Las personas sin recursos suficientes para poder afrontar el pago de la hipoteca disponen de varios mecanismos para evitar la pérdida de su vivienda habitual. El Real Decreto-ley 6/2012, de 9 de marzo, de medidas urgentes de protección de deudores hipotecarios sin recursos establece diferentes vías, diseñadas para colectivos en el denominado umbral de exclusión, al que pueden acogerse siempre y cuando sus entidades financieras se hayan adherido, de forma voluntaria, a un Código de buenas prácticas.

El código establece tres medidas: la reestructuración de la deuda, la posible concesión de una quita y, finalmente, la dación en pago con opción de alquilar el piso durante dos años con una renta predeterminada.

Si ninguna de estas alternativas funciona y finalmente se ejecuta la vivienda, las personas afectadas también pueden solicitar alquilar el inmueble, siempre que hayan logrado la suspensión de su desahucio.

La aplicación del Código de buenas prácticas es de carácter voluntario para las entidades de crédito, que deben comunicar su adhesión a la Secretaría General del Tesoro y Política Financiera del Ministerio de Economía.

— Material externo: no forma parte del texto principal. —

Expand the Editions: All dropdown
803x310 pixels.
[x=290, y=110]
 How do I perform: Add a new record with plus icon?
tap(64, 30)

Puedes consultar el listado de cajas y bancos adheridos. Una comisión de control, constituida al efecto, supervisa su correcta aplicación.

Las entidades tienen la obligación de garantizar la difusión de estas medidas de protección, especialmente entre su propia clientela.

Pueden beneficiarse de las medidas las personas deudoras en el umbral de exclusión con un préstamo o crédito garantizado con una hipoteca sobre la vivienda habitual. También se extienden a sus fiadoras y avalistas.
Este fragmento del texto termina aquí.